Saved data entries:
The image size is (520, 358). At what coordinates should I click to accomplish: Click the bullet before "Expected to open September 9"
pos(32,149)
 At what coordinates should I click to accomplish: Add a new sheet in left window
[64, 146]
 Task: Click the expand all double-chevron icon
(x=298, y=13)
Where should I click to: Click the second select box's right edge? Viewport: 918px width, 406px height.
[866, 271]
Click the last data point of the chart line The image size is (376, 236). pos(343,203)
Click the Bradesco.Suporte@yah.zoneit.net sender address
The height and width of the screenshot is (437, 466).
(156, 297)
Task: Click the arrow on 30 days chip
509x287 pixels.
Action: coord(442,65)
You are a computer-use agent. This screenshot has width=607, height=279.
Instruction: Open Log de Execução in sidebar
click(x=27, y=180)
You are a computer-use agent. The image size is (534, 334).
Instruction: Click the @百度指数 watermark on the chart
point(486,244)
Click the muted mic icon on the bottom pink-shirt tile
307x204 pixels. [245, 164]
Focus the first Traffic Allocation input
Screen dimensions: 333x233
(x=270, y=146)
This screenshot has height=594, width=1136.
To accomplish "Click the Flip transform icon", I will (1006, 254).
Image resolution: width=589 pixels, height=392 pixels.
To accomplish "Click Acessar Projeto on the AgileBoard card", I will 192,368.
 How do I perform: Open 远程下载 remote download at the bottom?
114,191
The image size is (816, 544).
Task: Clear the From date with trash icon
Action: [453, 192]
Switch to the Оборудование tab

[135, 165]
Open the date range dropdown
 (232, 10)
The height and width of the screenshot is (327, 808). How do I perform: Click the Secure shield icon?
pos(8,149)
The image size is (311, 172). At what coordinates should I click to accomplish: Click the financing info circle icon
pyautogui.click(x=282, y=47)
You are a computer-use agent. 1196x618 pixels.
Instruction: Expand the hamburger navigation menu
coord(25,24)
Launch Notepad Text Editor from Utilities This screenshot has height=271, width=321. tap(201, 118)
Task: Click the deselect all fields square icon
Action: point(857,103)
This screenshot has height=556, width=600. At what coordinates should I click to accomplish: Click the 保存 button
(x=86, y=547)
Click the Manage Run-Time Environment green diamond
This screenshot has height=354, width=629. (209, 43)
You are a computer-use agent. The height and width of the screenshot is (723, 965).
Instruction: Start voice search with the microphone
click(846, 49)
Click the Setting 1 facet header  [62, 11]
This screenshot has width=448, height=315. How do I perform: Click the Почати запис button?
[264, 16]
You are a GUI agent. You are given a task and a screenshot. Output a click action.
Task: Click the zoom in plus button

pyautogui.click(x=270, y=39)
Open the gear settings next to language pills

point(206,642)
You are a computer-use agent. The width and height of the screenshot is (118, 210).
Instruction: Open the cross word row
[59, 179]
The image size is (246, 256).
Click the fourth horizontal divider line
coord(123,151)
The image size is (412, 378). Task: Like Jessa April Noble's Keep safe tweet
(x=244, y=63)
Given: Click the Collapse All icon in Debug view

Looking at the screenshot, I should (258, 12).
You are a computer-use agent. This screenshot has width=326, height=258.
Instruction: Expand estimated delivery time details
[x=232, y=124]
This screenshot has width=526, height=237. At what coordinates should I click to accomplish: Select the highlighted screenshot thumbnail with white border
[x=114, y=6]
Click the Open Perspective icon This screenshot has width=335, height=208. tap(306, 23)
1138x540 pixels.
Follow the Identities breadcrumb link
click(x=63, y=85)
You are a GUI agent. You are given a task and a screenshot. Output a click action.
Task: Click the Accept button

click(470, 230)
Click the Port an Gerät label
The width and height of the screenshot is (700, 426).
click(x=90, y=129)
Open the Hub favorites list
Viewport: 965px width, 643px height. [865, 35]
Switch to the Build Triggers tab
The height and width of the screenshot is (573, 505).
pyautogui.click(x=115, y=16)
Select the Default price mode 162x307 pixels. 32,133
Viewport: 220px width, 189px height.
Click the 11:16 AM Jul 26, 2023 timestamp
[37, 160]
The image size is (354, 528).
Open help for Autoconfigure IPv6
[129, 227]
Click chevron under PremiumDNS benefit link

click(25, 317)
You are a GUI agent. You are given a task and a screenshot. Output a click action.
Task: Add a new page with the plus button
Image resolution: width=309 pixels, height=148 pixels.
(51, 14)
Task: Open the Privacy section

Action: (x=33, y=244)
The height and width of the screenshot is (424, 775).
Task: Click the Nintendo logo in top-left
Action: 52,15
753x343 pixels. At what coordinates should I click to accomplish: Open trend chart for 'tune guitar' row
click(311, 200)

WHAT YOU HAVE TO DO:
Print every entry exactly as written.

WRITTEN REPLY:
The image size is (520, 358). At what coordinates should I click to accomplish: Click the bullet before "Expected to open September 9"
pos(32,149)
 At what coordinates should I click to accomplish: Add a new sheet in left window
[64, 146]
 Task: Click the expand all double-chevron icon
(x=298, y=13)
Where should I click to: Click the second select box's right edge? Viewport: 918px width, 406px height.
[866, 271]
Click the last data point of the chart line The image size is (376, 236). pos(343,203)
Click the Bradesco.Suporte@yah.zoneit.net sender address
The height and width of the screenshot is (437, 466).
(156, 297)
Task: Click the arrow on 30 days chip
509x287 pixels.
Action: coord(442,65)
You are a computer-use agent. This screenshot has width=607, height=279.
Instruction: Open Log de Execução in sidebar
click(x=27, y=180)
You are a computer-use agent. The image size is (534, 334).
Instruction: Click the @百度指数 watermark on the chart
point(486,244)
Click the muted mic icon on the bottom pink-shirt tile
307x204 pixels. [245, 164]
Focus the first Traffic Allocation input
Screen dimensions: 333x233
(x=270, y=146)
This screenshot has height=594, width=1136.
To accomplish "Click the Flip transform icon", I will (1006, 254).
Image resolution: width=589 pixels, height=392 pixels.
To accomplish "Click Acessar Projeto on the AgileBoard card", I will 192,368.
 How do I perform: Open 远程下载 remote download at the bottom?
114,191
The image size is (816, 544).
Task: Clear the From date with trash icon
Action: [453, 192]
Switch to the Оборудование tab

[135, 165]
Open the date range dropdown
 (232, 10)
The height and width of the screenshot is (327, 808). How do I perform: Click the Secure shield icon?
pos(8,149)
The image size is (311, 172). At what coordinates should I click to accomplish: Click the financing info circle icon
pyautogui.click(x=282, y=47)
You are a computer-use agent. 1196x618 pixels.
Instruction: Expand the hamburger navigation menu
coord(25,24)
Launch Notepad Text Editor from Utilities This screenshot has height=271, width=321. tap(201, 118)
Task: Click the deselect all fields square icon
Action: point(857,103)
This screenshot has height=556, width=600. At what coordinates should I click to accomplish: Click the 保存 button
(x=86, y=547)
Click the Manage Run-Time Environment green diamond
This screenshot has height=354, width=629. (209, 43)
You are a computer-use agent. The height and width of the screenshot is (723, 965).
Instruction: Start voice search with the microphone
click(846, 49)
Click the Setting 1 facet header  [62, 11]
This screenshot has width=448, height=315. How do I perform: Click the Почати запис button?
[264, 16]
You are a GUI agent. You are given a task and a screenshot. Output a click action.
Task: Click the zoom in plus button

pyautogui.click(x=270, y=39)
Open the gear settings next to language pills

point(206,642)
You are a computer-use agent. The width and height of the screenshot is (118, 210).
Instruction: Open the cross word row
[59, 179]
The image size is (246, 256).
Click the fourth horizontal divider line
coord(123,151)
The image size is (412, 378). Task: Like Jessa April Noble's Keep safe tweet
(x=244, y=63)
Given: Click the Collapse All icon in Debug view

Looking at the screenshot, I should (258, 12).
You are a computer-use agent. This screenshot has width=326, height=258.
Instruction: Expand estimated delivery time details
[x=232, y=124]
This screenshot has width=526, height=237. At what coordinates should I click to accomplish: Select the highlighted screenshot thumbnail with white border
[x=114, y=6]
Click the Open Perspective icon This screenshot has width=335, height=208. tap(306, 23)
1138x540 pixels.
Follow the Identities breadcrumb link
click(x=63, y=85)
You are a GUI agent. You are given a task and a screenshot. Output a click action.
Task: Click the Accept button

click(470, 230)
Click the Port an Gerät label
The width and height of the screenshot is (700, 426).
click(x=90, y=129)
Open the Hub favorites list
Viewport: 965px width, 643px height. [865, 35]
Switch to the Build Triggers tab
The height and width of the screenshot is (573, 505).
pyautogui.click(x=115, y=16)
Select the Default price mode 162x307 pixels. 32,133
Viewport: 220px width, 189px height.
Click the 11:16 AM Jul 26, 2023 timestamp
[37, 160]
The image size is (354, 528).
Open help for Autoconfigure IPv6
[129, 227]
Click chevron under PremiumDNS benefit link

click(25, 317)
You are a GUI agent. You are given a task and a screenshot. Output a click action.
Task: Add a new page with the plus button
Image resolution: width=309 pixels, height=148 pixels.
(51, 14)
Task: Open the Privacy section

Action: (x=33, y=244)
The height and width of the screenshot is (424, 775).
Task: Click the Nintendo logo in top-left
Action: 52,15
753x343 pixels. At what coordinates should I click to accomplish: Open trend chart for 'tune guitar' row
click(311, 200)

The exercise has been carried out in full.